Which just about sums it up...... I have no great affection for 'Love Conquers All' as a plot - simply because, when it doesn't, people just say "Well that can't have been true love..." (sigh)

Friday, August 01, 2003

I did a bit of tidying up and moving stuff around on the website (well, it's better than tidying my 'real' room) so you may find things a little different.

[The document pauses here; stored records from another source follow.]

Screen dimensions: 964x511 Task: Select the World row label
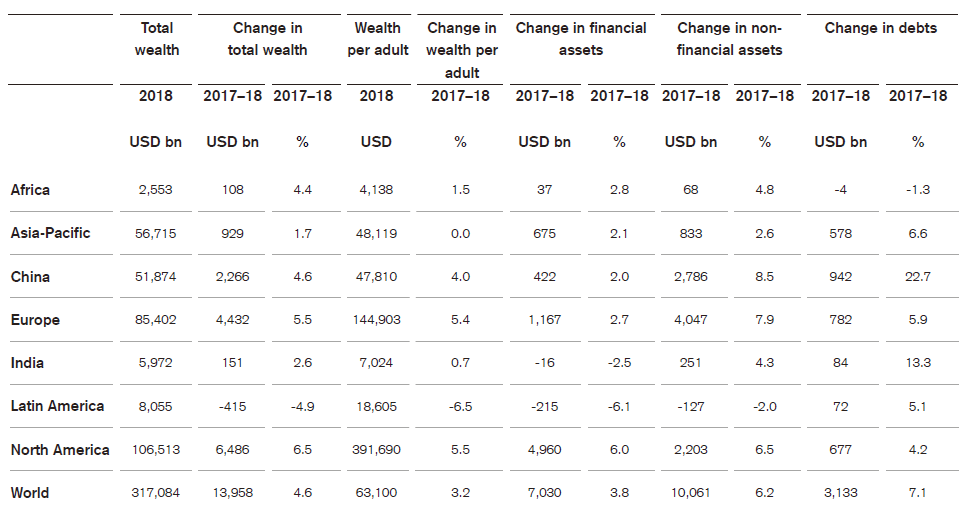[30, 493]
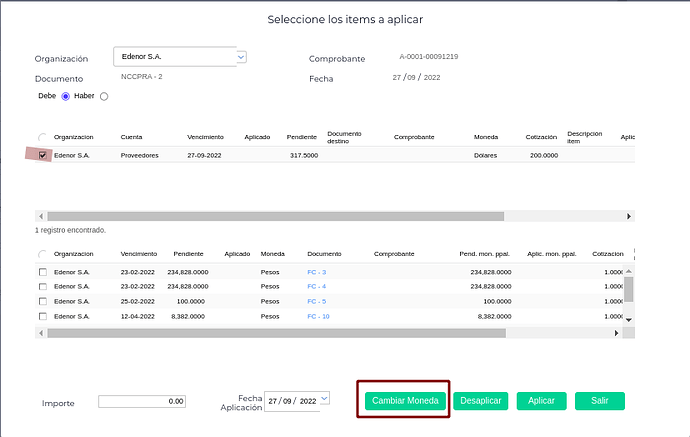This screenshot has height=437, width=690.
Task: Click into the Importe amount field
Action: (142, 402)
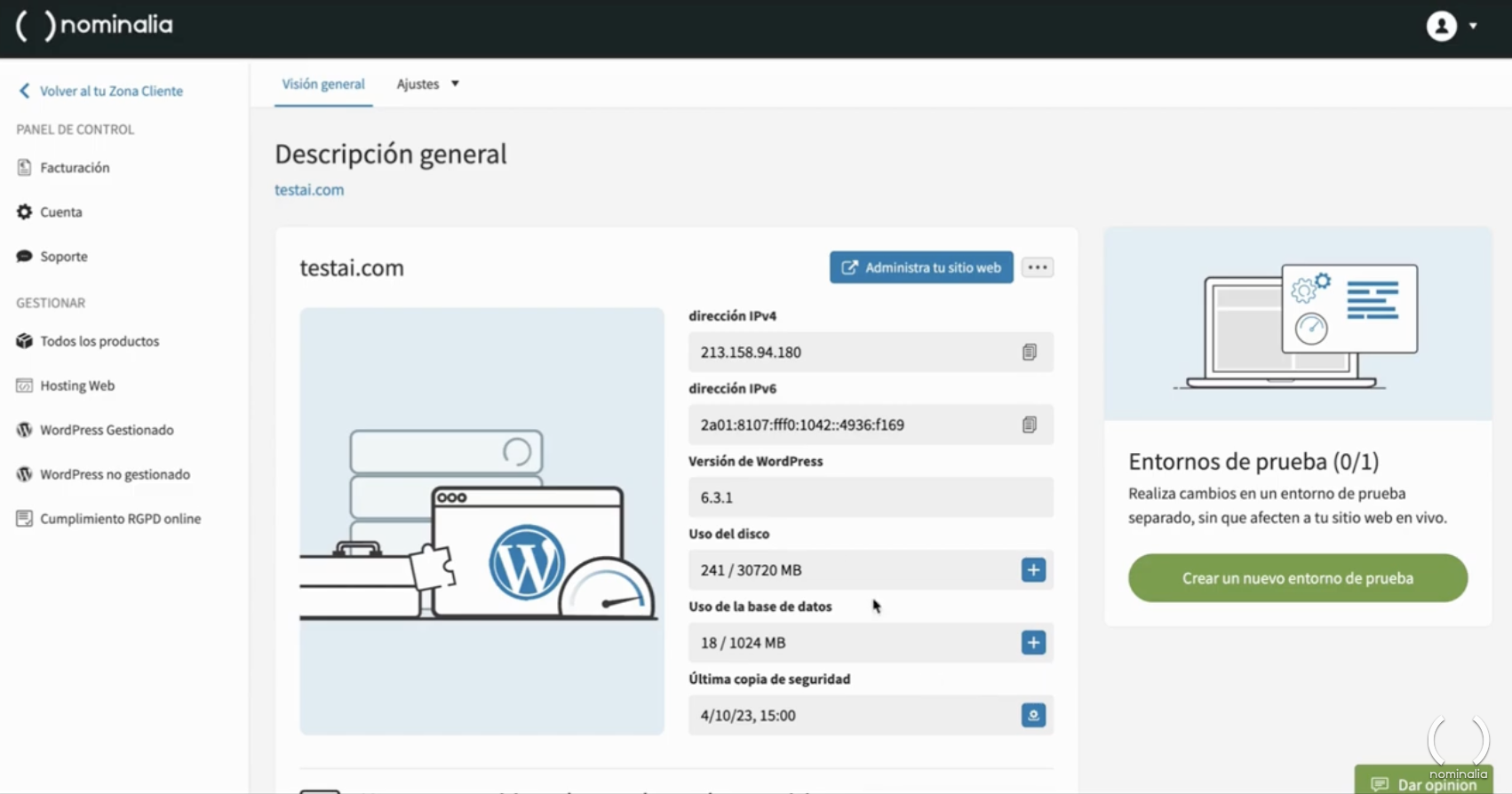This screenshot has width=1512, height=794.
Task: Open the three-dots more options menu
Action: click(1037, 267)
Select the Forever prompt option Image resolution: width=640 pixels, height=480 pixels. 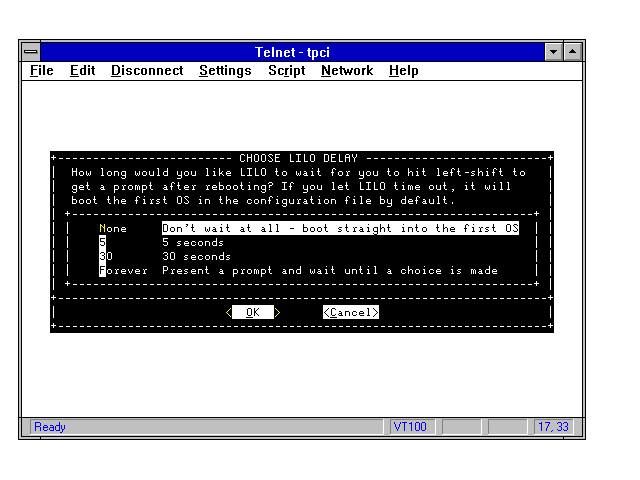pyautogui.click(x=123, y=270)
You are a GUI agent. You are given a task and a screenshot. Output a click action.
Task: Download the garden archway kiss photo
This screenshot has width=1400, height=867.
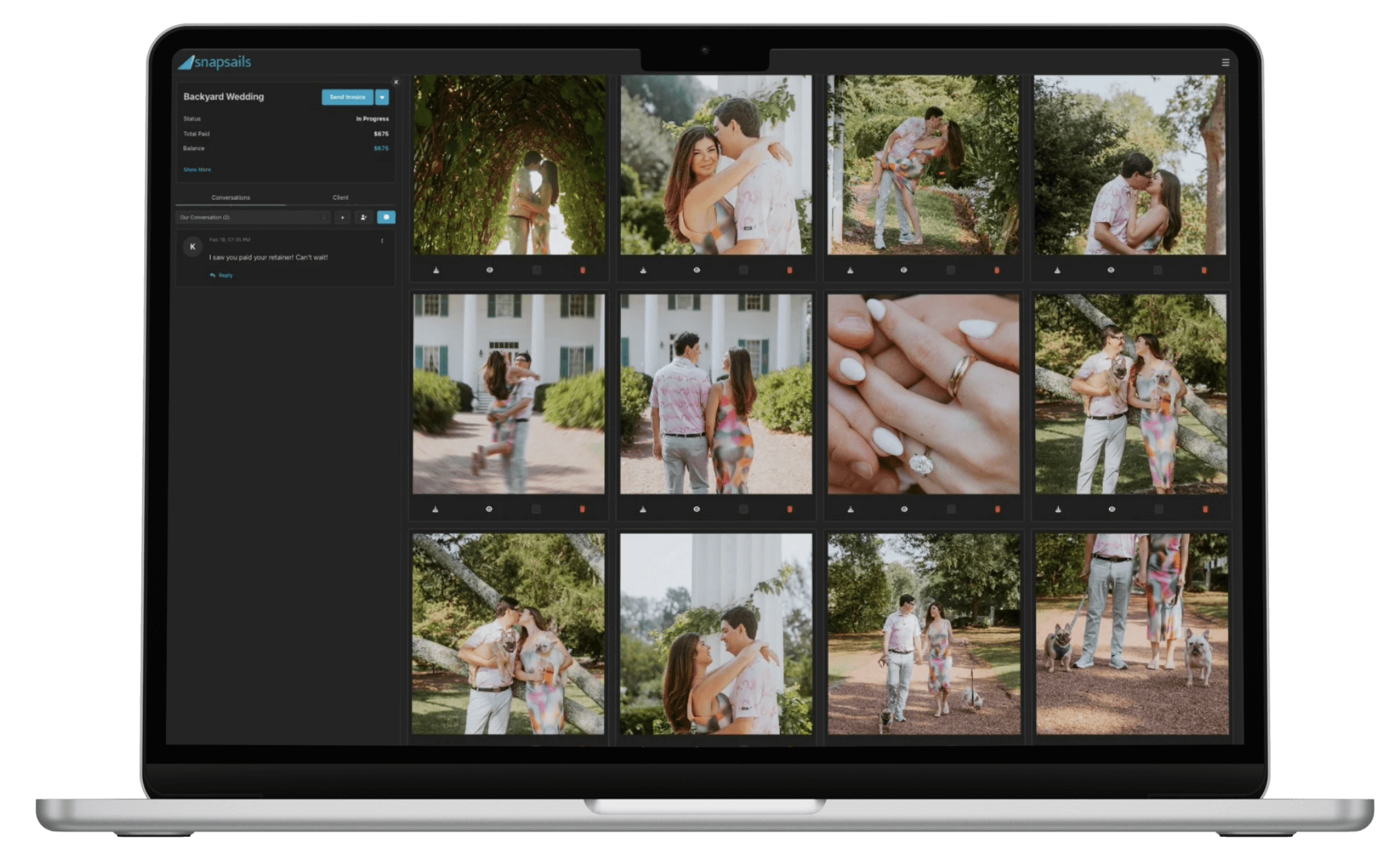pos(436,270)
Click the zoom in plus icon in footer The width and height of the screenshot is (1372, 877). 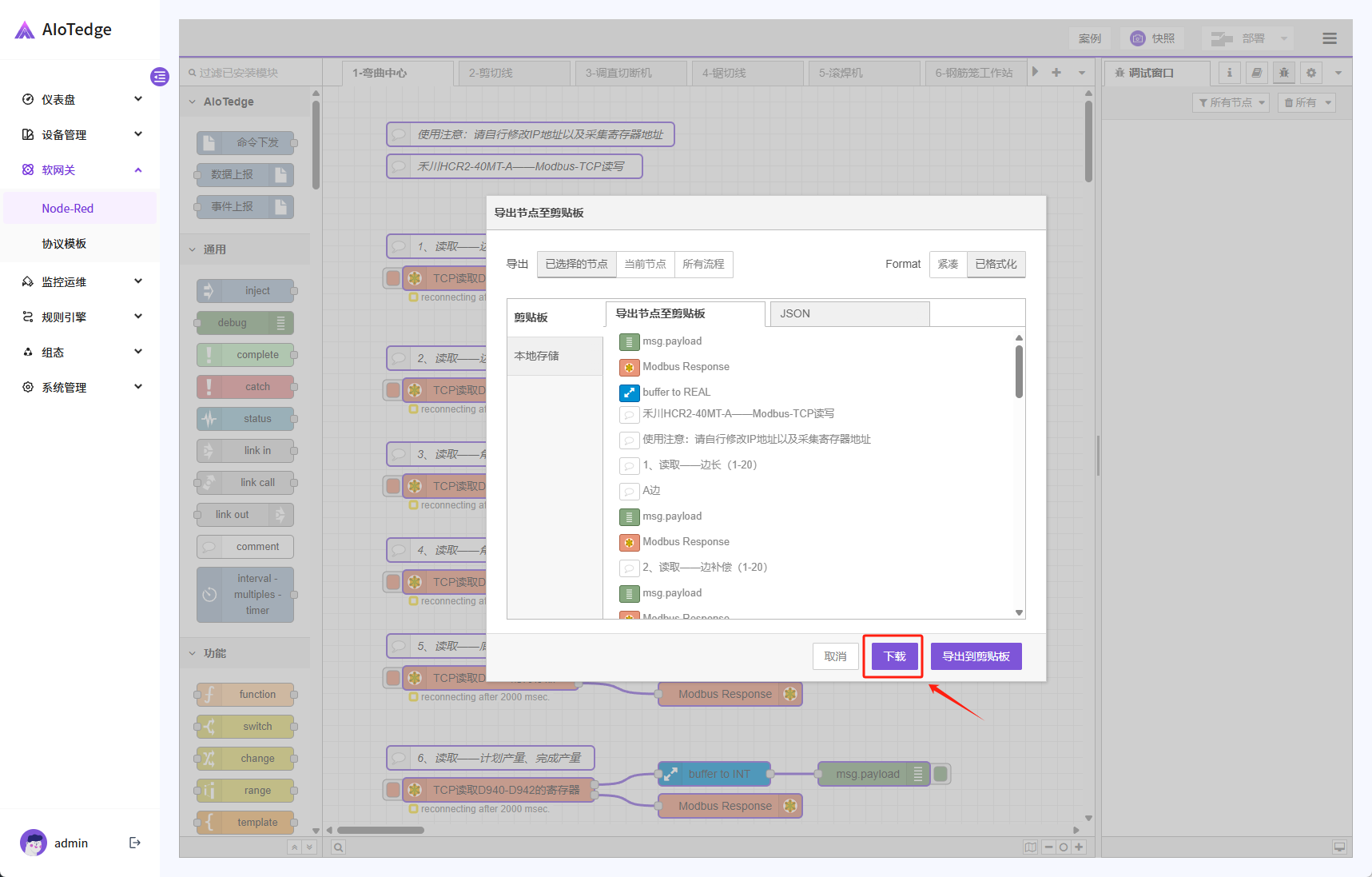[1079, 847]

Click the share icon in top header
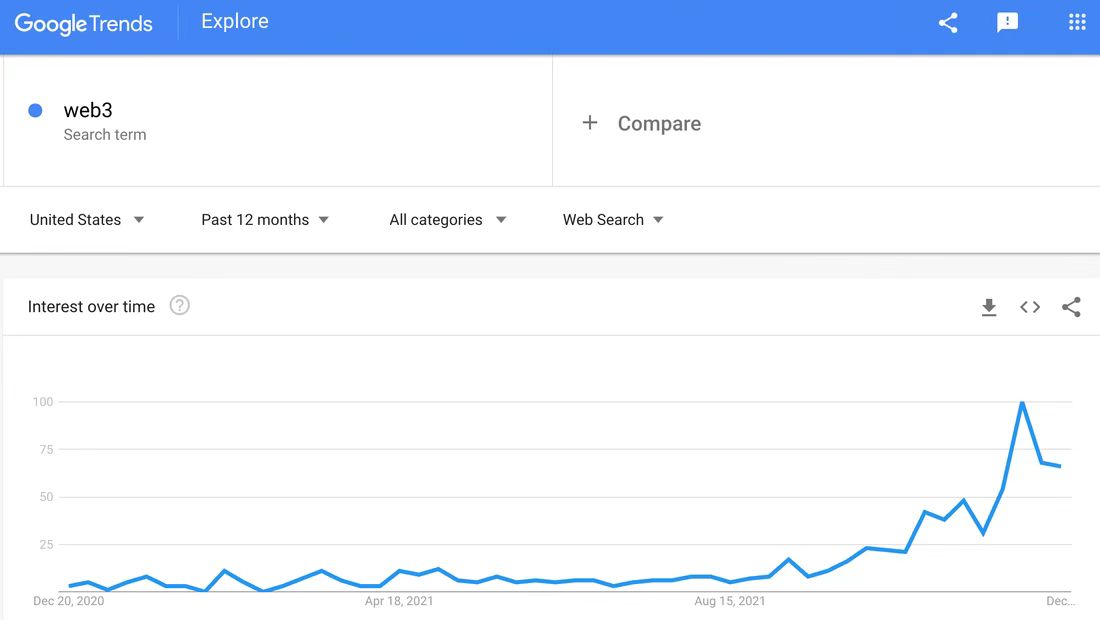pos(948,23)
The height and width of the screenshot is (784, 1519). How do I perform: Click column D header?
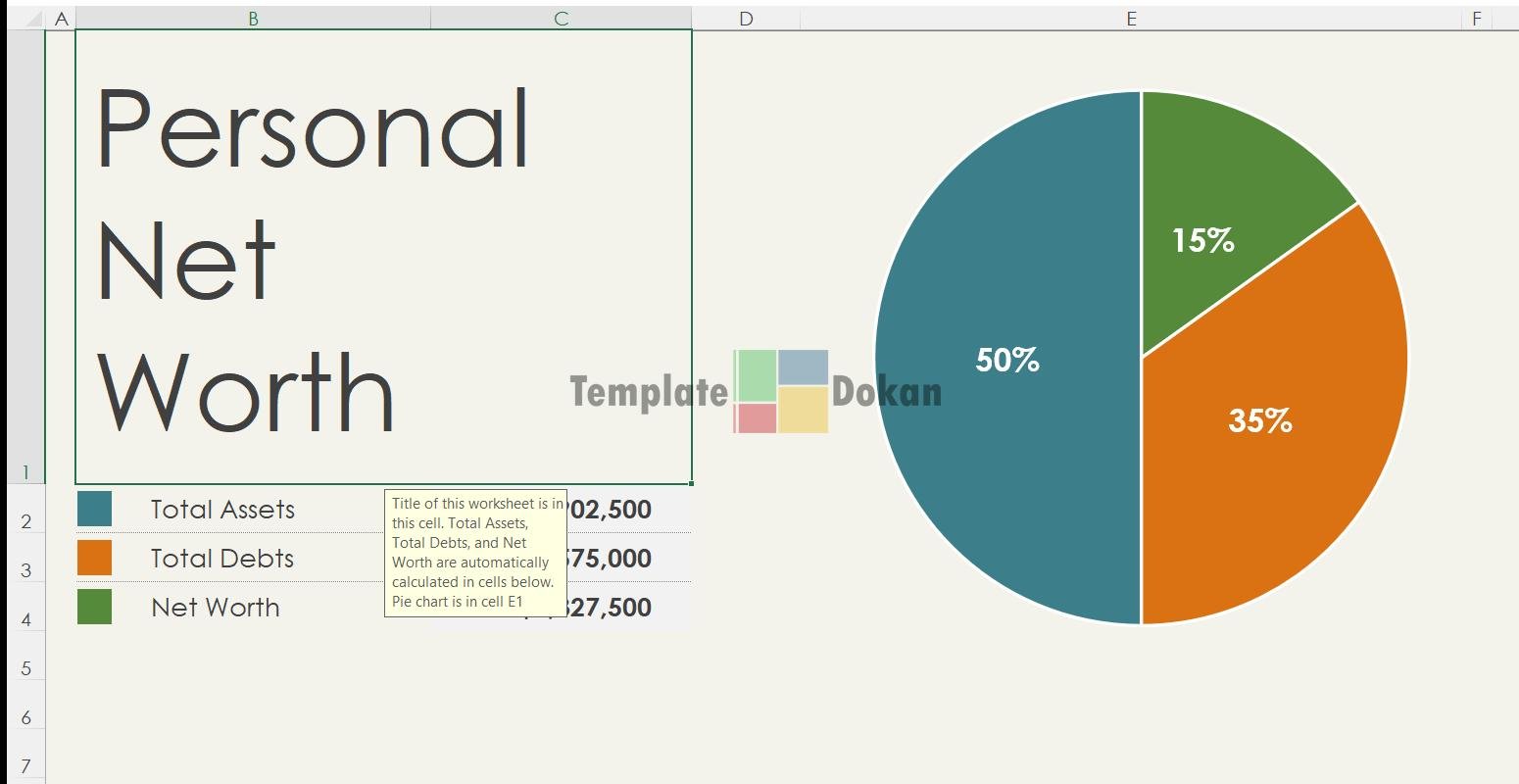pos(746,19)
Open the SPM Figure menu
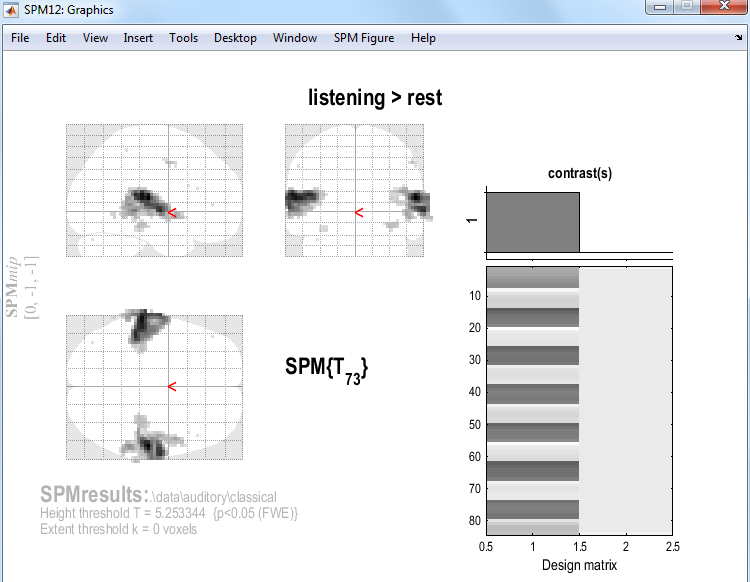Screen dimensions: 750x582 coord(364,38)
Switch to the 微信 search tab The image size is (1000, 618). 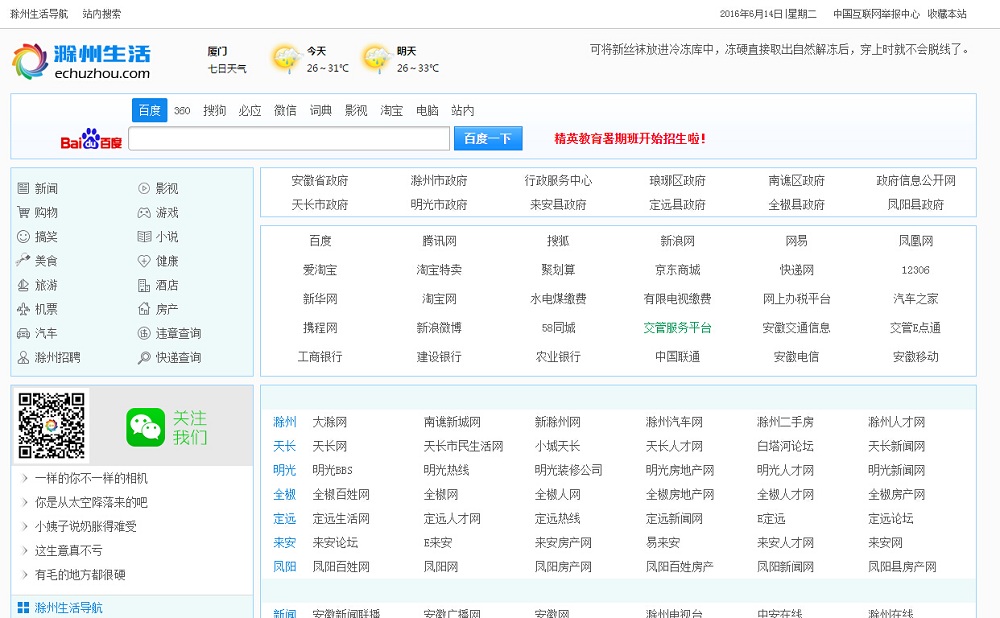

I have deliberately buried a links page to magic and juggling flourishes, but temporarily I will point to it here as a *New Page* - but given that I point to how David Blaine levitates and how Copperfield made the Statue of Liberty disappear - I figured I should hide it from casual eyes. On most magic sites they set you a little test to check you are 'in the know' but as I found these sites just using Google, I don't feel like I am exposing something too casually. And I am very scared about people's gullibility in this modern day and age....that they could still see something on television and truly believe that a man can levitate is quite scary. Entertainment and illusion is OK....

I added some links on the cgi vs. real Jabba issue; a page of strange bits and pieces; and links to all current online interviews

Oh, and the second part of the most recent interview is now up.